“Thank God I got sober now so I could be hyper-sensitive for this series of humiliations.” -Meryl Streep in Postcards From The Edge
I still remember the conversation I had with a man who had gone through quite a few trials in his young life. He struggled with an addiction to cocaine but eventually he gave up his addiction and got clean. Not long after that he found out that his wife had a terminal disease and was going to die. After his wife died he needed to learn how to honestly deal with the pain of life without numbing himself with drugs. He was telling me about a time when he was at home and was contemplating having a beer. He was
not thinking about getting drunk, just having a couple of drinks. From his perspective, nothing overtly wrong with a beer or two. What got me is that he, in that moment, sensed that the Holy Spirit was telling him not to have the drink. Instead of having a beer he was being told that he needed to stop self-medicating and actually feel the pain present in his life. He knew that his propensity was to do something, take something, to help him cope with the pain of life. He put the beer down and began the lifelong process of embracing the pain of life and looking for how God was going to meet him, heal him, where he was most deeply broken.
It makes me wonder how often we anesthetize ourselves throughout our daily lives? It may not be cocaine, it may be prescription medicine, alcohol, entertainment, food, shopping, pursuit of romance, career advancement, money, etc…
Here are a few thoughts I have when it comes to our tendency to escape our pain rather than meet God in it…
- Most likely we have tightened the stranglehold of an addiction in our life. Every time we turn to something other than God to deal with the pain of life or unmet expectations we enslave ourselves to something that can not possibly deliver what we need. Every compromise with sin makes it a little easier to give into it next time.
- We are telling God that he is not enough. When we give into an addiction we are making it very clear to ourselves and anyone else in our life that we do not believe that God is enough for us. We may not say that God is not enough out loud, but the way we live reveals what we truly believe.
- We are quenching (1 Thessalonians 5:19) and grieving (Ephesians 4:30) the Holy Spirit and keeping him from healing our brokenness. God loves us no matter what. Time and time again in Scripture (Luke 15) we see that God’s love for the prodigal knows no boundaries. Yet Scripture does warn us that, even as Christians, that there are repercussions if we continue our sinful habits. If we feel distant from God or that there is a serious lack of spiritual power in our lives it may be because we are trying to manage the sin in our lives instead of treating it like a cancer that wants to kill us.
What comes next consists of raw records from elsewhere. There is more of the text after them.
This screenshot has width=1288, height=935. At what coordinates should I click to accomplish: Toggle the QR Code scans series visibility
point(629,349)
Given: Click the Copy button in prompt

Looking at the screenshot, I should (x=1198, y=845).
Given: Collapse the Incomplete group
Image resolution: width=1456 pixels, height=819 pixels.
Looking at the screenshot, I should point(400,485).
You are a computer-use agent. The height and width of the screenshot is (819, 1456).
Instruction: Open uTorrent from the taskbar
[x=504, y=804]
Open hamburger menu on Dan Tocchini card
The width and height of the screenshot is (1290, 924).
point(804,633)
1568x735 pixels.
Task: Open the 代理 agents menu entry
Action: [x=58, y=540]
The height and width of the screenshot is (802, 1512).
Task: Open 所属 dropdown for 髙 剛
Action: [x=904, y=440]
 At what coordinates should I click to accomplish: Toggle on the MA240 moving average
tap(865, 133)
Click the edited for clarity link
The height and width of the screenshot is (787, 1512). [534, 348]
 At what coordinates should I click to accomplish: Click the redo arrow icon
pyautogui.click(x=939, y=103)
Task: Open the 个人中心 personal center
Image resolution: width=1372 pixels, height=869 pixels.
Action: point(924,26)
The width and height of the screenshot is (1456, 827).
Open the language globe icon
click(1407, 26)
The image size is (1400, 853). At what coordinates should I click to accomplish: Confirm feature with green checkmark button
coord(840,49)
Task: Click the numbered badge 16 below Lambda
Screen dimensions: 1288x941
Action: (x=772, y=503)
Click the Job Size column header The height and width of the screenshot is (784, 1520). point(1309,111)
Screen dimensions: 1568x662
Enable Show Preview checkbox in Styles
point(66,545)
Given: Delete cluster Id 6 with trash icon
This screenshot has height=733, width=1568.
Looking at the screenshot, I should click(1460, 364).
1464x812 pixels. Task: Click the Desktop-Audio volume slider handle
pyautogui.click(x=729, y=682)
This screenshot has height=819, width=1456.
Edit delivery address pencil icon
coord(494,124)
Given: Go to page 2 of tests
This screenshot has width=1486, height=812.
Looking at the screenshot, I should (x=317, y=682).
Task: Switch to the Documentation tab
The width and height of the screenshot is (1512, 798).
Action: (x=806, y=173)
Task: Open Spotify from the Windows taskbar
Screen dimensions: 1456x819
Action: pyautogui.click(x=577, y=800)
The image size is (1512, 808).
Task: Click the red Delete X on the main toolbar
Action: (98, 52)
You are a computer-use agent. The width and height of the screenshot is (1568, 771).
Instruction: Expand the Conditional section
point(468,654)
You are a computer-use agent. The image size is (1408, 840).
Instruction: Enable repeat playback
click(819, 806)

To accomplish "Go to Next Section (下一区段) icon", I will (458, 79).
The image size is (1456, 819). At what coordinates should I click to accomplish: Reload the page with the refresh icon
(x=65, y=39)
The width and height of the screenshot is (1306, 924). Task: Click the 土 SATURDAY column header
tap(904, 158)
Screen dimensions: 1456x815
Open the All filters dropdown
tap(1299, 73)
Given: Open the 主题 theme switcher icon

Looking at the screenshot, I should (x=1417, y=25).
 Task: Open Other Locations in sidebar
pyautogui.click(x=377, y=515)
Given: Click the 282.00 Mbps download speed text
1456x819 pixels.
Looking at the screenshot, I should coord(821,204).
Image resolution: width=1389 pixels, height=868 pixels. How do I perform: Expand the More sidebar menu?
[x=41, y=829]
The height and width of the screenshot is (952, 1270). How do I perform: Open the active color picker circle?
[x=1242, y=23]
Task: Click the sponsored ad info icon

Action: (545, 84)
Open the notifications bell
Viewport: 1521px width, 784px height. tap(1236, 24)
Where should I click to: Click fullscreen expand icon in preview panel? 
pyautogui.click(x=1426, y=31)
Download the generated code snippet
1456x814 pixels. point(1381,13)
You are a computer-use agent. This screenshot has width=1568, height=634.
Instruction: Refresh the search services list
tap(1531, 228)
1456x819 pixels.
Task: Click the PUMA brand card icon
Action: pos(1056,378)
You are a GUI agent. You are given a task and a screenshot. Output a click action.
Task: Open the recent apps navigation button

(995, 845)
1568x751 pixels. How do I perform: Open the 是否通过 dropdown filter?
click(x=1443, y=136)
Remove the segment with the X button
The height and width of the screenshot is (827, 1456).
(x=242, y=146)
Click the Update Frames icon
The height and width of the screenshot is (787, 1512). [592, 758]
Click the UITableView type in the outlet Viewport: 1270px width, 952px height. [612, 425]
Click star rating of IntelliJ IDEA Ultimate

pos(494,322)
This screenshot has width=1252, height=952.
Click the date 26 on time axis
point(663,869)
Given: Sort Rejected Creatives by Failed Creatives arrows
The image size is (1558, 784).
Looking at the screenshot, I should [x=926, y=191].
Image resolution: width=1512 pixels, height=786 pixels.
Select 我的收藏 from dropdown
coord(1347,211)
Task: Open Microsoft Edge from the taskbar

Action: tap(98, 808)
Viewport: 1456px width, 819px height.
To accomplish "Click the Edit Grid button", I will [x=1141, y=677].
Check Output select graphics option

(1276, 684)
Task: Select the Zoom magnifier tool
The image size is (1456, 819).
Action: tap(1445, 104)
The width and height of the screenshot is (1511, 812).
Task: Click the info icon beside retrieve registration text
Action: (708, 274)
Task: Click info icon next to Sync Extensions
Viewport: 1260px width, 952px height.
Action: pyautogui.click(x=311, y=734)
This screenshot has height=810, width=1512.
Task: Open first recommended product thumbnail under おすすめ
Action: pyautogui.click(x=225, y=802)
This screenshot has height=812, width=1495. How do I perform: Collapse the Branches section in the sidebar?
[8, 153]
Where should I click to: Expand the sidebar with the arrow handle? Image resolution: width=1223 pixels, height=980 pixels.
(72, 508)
- We keep from seeing how God was going to care for us and love us in our moment of desperation. We read in God’s Word that Jesus is (John 4:14) the living water that satisfies our deepest longings and thirsts. Perhaps we have gotten into the habit of giving into our temptation instead of patiently enduring the trial and experiencing God’s gracious provision in Christ.
- We may have given the devil a foothold in our life (Ephesians 4:17). The Bible is clear that we are in a spiritual battle (1 Peter 5:8) and it would appear that continual, habitual sin may give the devil an undesired influence in our life.
- We keep from seeing and understanding why we are feeling the way we do. Our pain may be revealing something that we love too much. Is it possible that we feel desperate, angry, bitter, depressed, anxious because we love something or someone more than we should? If we numb ourselves instead of dealing with the pain we may never see the the many idols that are present in our lives.
- We reveal that we fail to understand that God uses hardships and trials (1 Peter 4:12) in our life to shape and mold us into the image of Jesus Christ. It is rather easy for us to dismiss the prosperity gospel as truly awful theology. Yet, how many times do we we demonstrate that we harbor a little gospel prosperity theology in our lives when we question God’s goodness in the middle of our trials? The Bible tells us that God redemptively uses suffering in our lives to spiritually transform us and make us more like his Son Jesus Christ.
- We fail to see what God is doing in mundane, everyday life. Is it possible that we have unrealistic expectations about what it means to walk with God? If so we may be tempted to escape and look for a quick fix to our unmet expectations. For some people following Jesus will mean giving up everything and moving to a new country for the sake of his kingdom. Sounds radical. Sounds exciting. For most people living as a Christian means living out our faith in the grind of everyday life. Jobs, raising children, sports, neighborhoods, friendships, hobbies are all a gift from God and his desire is that we live as salt and light in the middle of it all. Have we taken for granted what we already have been blessed with in Christ?